The war in Europe was officially over on May 8, 1945, but my father didn’t come home right away. The Germans had done pretty good job of destroying a lot of Europe, and the Allies had finished the war by destroying Germany. In those days, we knew that we couldn’t just walk away from all that destruction and all those defeated Germans, unlike in our more modern wars, where greedy, incompetent people saw a defeated country as a way to get rich.
So my father’s second photo album runs from May to December 1945.
Some places were not destroyed. This is a view up a street in Verviers, Belgium. This could almost be a photo of Broad Street in Rome, Ga, from the same time, except that Broad Street was wider.
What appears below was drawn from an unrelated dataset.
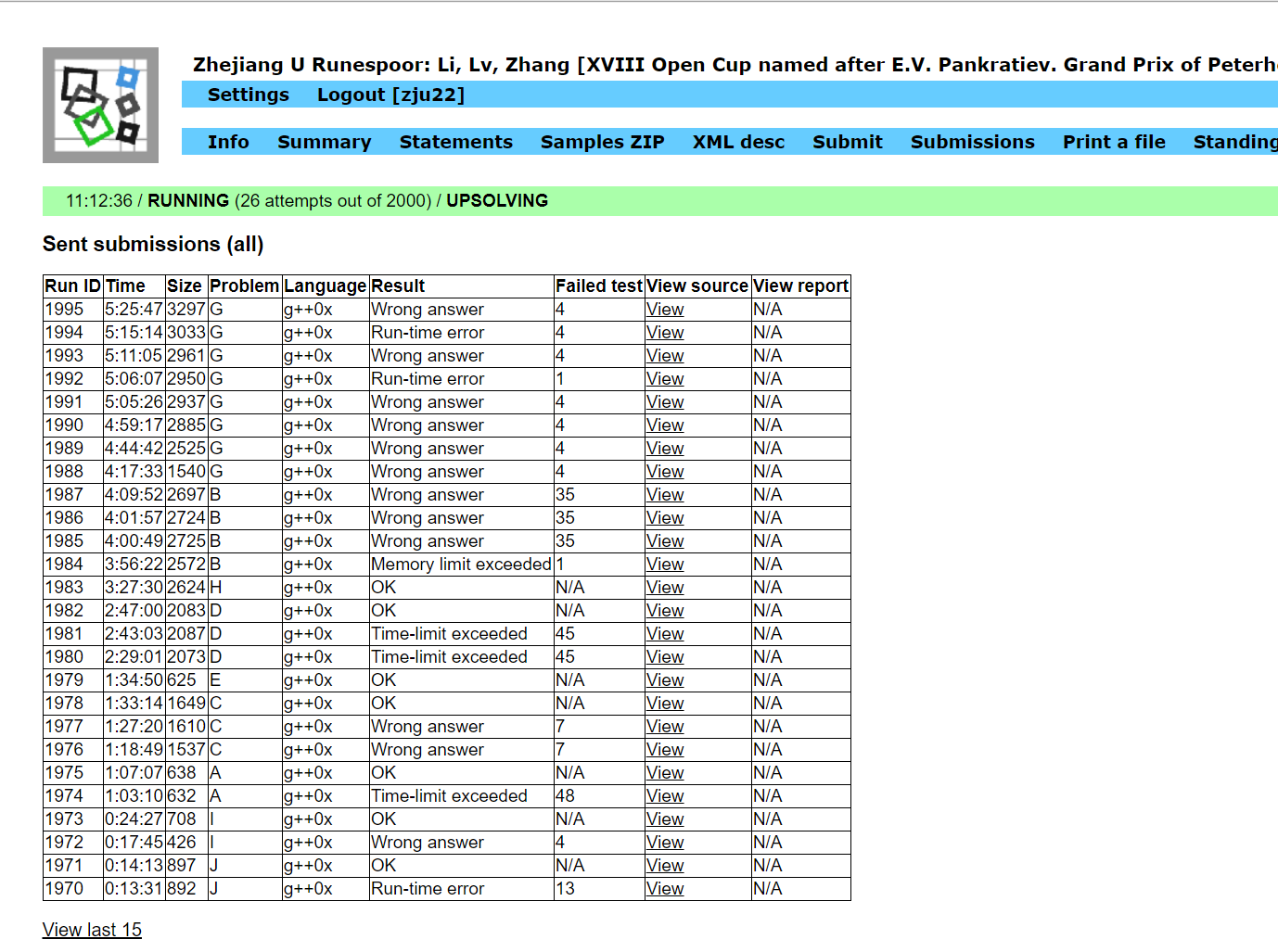Click the View last 15 link
This screenshot has height=952, width=1278.
(92, 930)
This photo was not captioned. It looks like a vineyard untouched by war.
There are photographs of people.
Soldiers.
Kids.
Soldiers and kids.
American civilians at a going-home party, just shy of one person in this last supper for Betty.
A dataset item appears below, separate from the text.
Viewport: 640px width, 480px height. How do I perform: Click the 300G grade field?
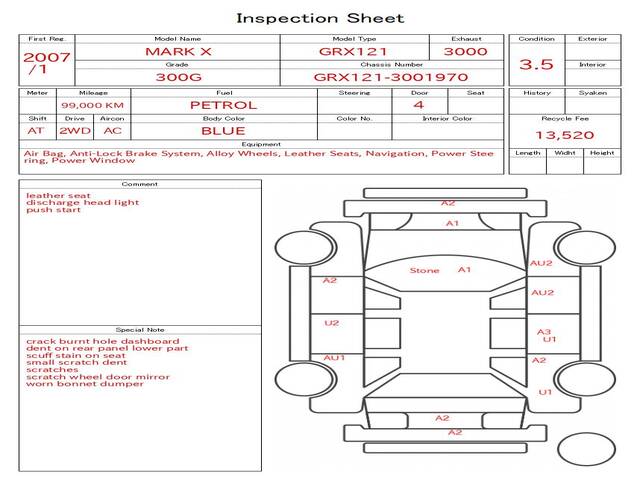pyautogui.click(x=177, y=76)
None of these people are identified on the photos, except for “Betty” in the last photo. I have no idea who they were. People my father knew in passing? Good friends? Strangers? I suspect that no one alive today knows who they were.
My father went to Paris.
Is that Hemingway in the shadows?
I did an online search for Bar Hollandais in Paris, but I couldn’t find anything. Gone with the wind, I suppose.
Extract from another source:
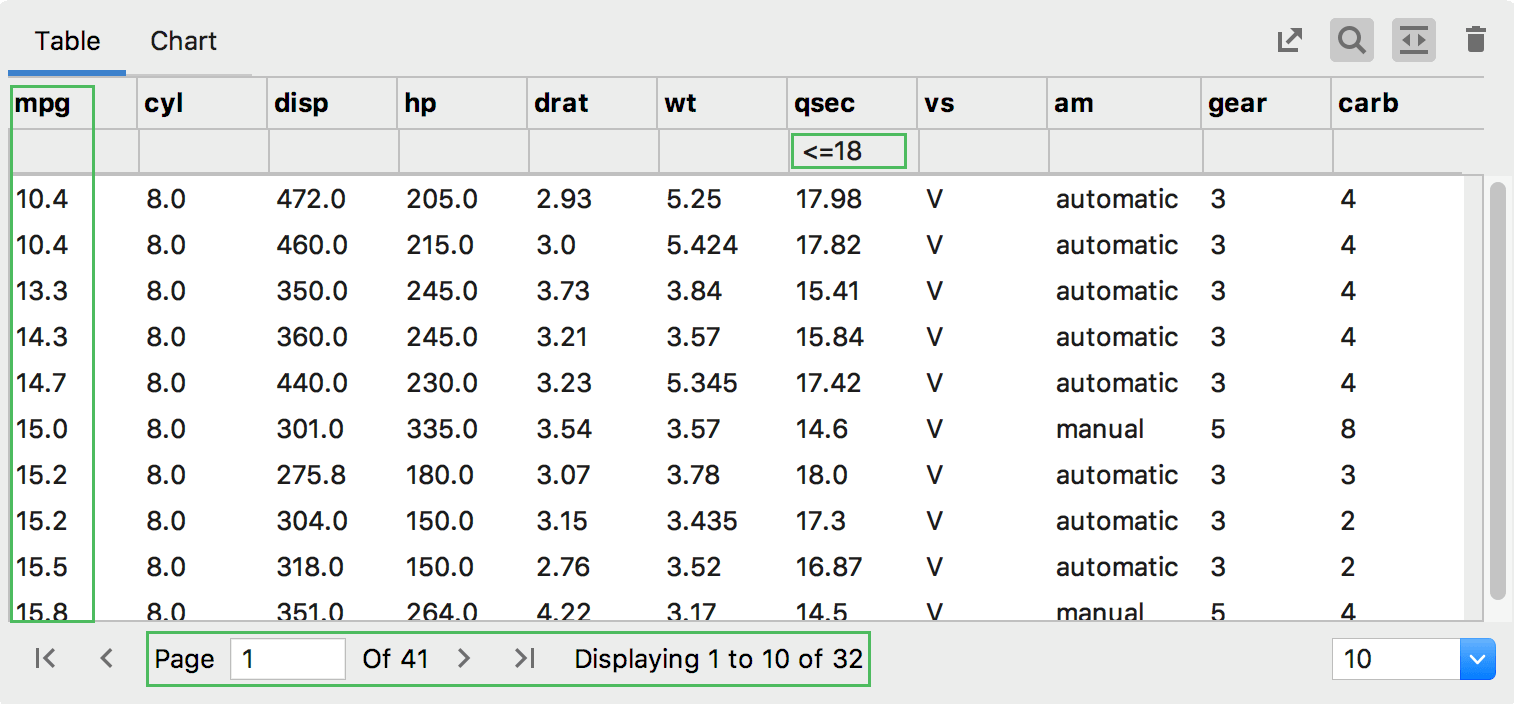This screenshot has width=1514, height=704.
Task: Click the page number input field
Action: click(287, 659)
My father, on the beach, France, 1945.
Without his trousers.
So soon after the war was over, and an artist draws the sea.
The sun sets on my father’s time in Europe.
But wait. I promised puppies, didn’t I?
There in no doubt that my father would have picked up a stray puppy in the streets Kornwestheim, Germany. Wikipedia says the town is six miles north of Stuttgart. My father smoked in those days. He told us that on the way back to the US, he was leaning on the railing of the ship, and decided to quit smoking. He threw his pack of cigarettes into the ocean, and he never smoked again. He was clean shaven by the time this photo was taken, and he never grew facial hair again, either.
My father knew how to type.
I feel certain that Hemingway was somewhere close by.
There are lots more photos in the two albums. Most of the people in the photos are unnamed, as are most of the places.
I sometimes think of those times, not all that long before I was born. The stories of all of those ordinary people who lived through extraordinary times and, perhaps, did extraordinary things, are fading. Maybe they told a few people part of their stories, and maybe someone remembers them. But it won’t be long before they are all nameless and forgotten, and it will be as if their stories never really happened.
I love that your father had all of these photos. Makes me wish my dad had an album like this. What a treasure, Mark. Truly.
Someday we will all be the dust of history.
Robin — Some of those images are so evocative that it’s almost as if they are memories rather than photographs.